Les chansons de Luis Mariano étaient pour la plupart truffées de mots espagnols. Entre autres, la chanson thème du film La Belle de Cadix, où on parle de caballeros, de posada, des hidalgos, Juanito de Cristobal et Pedro le matador. Ce n’était vraiment pas étonnant si la Belle de Cadix, à la fin du premier couplet « ne voulait pas d’un amant » et à la fin du deuxième, « est entrée au couvent »!
Je me suis égarée avec Luis Mariano… rien que de très normal! Mais je reviens à Rina Ketty dont les mélodies rythmées étaient aussi sujettes à des changements de paroles de notre part lorsque nous étions enfants. Une de ses plus belles chansons a pour titre Montevideo, qu’on s’amusait à nommer « Montez vider l’veau ». Et pourtant, quelques années plus tard, alors que je commençais à connaître les chansons à la mode et que je me faisais un devoir d’apprendre consciencieusement toutes les paroles, c’est justement Montevideo que j’ai interprété pour ma première soirée d’amateurs. Ce genre de veillée était très à la mode. Tous ceux et celles qui chantaient ou jouaient d’un instrument donnaient leur nom pour participer à ce concours, où les gagnants recevaient un prix, jamais bien gros; mais ce qui importait, c’était de participer et d’être applaudi, comme de vrais artistes! Ma tante Rollande était l’accompagnatrice attitrée. Elle jouait du piano à l’oreille et pouvait accompagner presque n’importe quelle pièce… même quand l’interprétation était plus ou moins juste. C’était elle qui m’avait suggéré cette chanson, dont la musique, sur un rythme sud-américain, est assez difficile. C’était toutefois une pièce qui mettait en valeur autant le talent de l’accompagnatrice que celui de l’interprète. Vous me demandez si j’ai gagné? Je ne m’en souviens même pas… mais il me semble que je portais une robe mauve.

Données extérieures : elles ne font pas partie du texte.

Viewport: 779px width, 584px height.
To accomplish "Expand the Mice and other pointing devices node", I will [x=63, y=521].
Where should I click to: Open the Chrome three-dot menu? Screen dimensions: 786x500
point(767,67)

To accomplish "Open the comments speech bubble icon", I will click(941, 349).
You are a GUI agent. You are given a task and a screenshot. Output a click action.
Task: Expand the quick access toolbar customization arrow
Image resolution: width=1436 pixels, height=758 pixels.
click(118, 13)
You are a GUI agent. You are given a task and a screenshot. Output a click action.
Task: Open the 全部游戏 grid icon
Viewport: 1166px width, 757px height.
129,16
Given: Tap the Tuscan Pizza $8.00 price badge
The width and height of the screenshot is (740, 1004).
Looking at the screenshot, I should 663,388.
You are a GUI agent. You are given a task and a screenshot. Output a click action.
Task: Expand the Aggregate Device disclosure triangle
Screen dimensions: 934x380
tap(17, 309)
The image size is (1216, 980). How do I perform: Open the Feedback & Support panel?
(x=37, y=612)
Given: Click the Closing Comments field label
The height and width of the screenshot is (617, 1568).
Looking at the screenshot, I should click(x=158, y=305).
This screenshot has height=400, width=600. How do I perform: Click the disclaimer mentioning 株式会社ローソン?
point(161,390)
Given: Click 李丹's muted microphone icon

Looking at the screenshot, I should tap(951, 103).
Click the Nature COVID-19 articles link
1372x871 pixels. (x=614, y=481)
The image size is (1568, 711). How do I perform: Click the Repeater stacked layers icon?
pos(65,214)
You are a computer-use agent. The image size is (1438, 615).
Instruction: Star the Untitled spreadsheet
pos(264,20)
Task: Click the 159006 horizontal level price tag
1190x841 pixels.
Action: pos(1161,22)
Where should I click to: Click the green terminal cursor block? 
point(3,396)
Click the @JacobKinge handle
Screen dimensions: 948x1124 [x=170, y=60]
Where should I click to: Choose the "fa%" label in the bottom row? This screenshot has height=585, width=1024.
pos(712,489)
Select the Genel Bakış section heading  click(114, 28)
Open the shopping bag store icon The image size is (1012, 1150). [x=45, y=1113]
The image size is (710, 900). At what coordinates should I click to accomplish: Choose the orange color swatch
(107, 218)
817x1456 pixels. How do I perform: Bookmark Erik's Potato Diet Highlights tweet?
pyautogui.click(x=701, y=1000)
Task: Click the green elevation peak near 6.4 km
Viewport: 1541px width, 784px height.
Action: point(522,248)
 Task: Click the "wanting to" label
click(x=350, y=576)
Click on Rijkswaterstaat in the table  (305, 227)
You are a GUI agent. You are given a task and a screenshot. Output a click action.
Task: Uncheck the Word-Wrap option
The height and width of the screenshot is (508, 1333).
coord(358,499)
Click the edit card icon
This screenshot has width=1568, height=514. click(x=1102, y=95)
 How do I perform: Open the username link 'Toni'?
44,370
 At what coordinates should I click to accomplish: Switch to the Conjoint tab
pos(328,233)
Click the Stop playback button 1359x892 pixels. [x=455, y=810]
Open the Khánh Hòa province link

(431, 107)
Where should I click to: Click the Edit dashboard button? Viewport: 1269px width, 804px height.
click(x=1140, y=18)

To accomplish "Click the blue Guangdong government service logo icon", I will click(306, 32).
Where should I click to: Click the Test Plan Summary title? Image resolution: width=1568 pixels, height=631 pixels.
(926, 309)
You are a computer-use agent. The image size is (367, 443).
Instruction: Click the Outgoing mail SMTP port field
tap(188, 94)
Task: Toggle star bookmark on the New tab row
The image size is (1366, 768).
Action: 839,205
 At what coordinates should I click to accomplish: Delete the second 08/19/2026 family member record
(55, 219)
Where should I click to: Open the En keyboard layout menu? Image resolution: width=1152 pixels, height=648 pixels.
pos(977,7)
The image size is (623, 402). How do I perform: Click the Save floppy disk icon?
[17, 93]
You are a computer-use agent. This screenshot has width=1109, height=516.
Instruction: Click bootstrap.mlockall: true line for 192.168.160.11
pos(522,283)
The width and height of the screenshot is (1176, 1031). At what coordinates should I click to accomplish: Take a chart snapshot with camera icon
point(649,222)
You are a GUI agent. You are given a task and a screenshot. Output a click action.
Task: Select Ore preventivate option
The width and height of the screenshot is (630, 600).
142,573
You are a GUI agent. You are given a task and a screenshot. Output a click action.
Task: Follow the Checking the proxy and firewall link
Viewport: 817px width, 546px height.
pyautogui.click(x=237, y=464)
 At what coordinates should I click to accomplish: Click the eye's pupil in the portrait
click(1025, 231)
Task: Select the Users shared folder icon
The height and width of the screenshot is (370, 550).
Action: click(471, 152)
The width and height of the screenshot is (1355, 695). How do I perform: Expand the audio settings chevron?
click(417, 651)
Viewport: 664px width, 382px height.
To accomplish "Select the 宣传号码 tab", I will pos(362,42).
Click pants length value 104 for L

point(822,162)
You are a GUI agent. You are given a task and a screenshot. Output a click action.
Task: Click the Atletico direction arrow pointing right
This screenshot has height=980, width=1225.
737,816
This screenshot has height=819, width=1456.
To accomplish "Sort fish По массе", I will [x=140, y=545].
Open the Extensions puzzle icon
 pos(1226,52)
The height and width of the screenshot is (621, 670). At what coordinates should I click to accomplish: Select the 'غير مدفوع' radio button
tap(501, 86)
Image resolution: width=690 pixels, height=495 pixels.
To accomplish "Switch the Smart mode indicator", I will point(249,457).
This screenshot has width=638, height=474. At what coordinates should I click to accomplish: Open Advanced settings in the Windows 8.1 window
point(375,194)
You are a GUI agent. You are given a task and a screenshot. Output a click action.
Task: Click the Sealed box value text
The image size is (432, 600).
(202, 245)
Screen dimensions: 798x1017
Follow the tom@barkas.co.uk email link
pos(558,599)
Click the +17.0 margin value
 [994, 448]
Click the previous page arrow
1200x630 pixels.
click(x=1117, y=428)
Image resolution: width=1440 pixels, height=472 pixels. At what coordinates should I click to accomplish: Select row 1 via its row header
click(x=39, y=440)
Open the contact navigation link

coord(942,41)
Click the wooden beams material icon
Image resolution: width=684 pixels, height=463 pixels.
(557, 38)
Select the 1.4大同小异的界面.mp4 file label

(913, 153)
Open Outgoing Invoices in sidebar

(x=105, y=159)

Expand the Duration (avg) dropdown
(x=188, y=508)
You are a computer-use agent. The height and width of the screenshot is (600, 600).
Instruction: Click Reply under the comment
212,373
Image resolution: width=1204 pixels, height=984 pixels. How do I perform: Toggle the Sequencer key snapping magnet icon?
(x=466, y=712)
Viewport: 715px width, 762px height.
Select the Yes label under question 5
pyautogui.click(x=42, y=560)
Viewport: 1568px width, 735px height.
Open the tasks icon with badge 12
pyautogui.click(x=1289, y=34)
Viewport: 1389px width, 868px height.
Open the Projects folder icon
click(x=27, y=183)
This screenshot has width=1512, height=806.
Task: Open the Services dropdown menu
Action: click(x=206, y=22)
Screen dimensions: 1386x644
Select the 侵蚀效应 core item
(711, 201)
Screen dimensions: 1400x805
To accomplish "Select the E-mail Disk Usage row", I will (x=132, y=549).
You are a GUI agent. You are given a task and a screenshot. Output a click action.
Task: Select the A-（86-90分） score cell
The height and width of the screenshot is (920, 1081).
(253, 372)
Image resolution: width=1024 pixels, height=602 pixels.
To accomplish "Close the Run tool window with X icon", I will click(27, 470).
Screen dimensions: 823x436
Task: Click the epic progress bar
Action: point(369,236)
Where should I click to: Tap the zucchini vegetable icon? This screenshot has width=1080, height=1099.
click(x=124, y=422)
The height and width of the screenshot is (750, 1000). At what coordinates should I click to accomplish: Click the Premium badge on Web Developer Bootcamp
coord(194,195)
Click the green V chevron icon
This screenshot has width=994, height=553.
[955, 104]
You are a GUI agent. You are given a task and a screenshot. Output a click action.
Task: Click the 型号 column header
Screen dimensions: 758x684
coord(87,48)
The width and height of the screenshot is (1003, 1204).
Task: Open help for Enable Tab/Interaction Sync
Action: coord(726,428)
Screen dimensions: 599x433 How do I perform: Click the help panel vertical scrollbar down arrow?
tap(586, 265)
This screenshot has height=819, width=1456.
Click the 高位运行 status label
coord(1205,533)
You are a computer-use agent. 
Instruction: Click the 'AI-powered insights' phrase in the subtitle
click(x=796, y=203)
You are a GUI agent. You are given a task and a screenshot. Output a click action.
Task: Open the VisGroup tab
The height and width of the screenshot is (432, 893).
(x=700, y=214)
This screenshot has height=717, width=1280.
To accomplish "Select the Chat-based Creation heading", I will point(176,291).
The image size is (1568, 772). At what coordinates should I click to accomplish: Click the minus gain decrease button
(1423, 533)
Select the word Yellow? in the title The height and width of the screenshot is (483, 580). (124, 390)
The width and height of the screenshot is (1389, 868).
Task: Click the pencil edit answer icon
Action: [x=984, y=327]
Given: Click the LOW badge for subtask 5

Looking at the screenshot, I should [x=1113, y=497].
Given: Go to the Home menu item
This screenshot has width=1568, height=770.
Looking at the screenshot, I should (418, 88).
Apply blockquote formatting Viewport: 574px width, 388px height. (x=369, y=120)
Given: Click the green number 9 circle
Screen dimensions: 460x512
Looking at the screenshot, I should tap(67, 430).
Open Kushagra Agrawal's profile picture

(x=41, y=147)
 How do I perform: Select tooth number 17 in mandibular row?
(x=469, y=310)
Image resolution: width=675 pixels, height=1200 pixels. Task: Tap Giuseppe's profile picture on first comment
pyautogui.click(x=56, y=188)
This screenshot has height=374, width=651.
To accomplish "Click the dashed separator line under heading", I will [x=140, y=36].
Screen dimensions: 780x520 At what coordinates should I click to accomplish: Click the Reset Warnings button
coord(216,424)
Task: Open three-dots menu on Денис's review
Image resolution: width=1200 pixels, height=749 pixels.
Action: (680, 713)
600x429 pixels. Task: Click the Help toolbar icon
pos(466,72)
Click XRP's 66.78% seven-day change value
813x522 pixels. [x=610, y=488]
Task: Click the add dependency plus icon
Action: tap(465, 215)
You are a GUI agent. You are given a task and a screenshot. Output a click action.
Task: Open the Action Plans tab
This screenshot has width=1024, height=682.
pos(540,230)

Pour terminer, j’emprunte quelques-unes des paroles de Sombreros et mantilles :
« J’ai quitté le pays de la guitare… Mais son doux souvenir en mon âme s’égare… Dans un songe souvent, tandis que mon cœur bat… Il me semble entendre tout bas… Une chanson qui vient de là-bas. » Il me faudrait plutôt dire, « une chanson qui vient de ce temps si lointain ». À une prochaine parlure!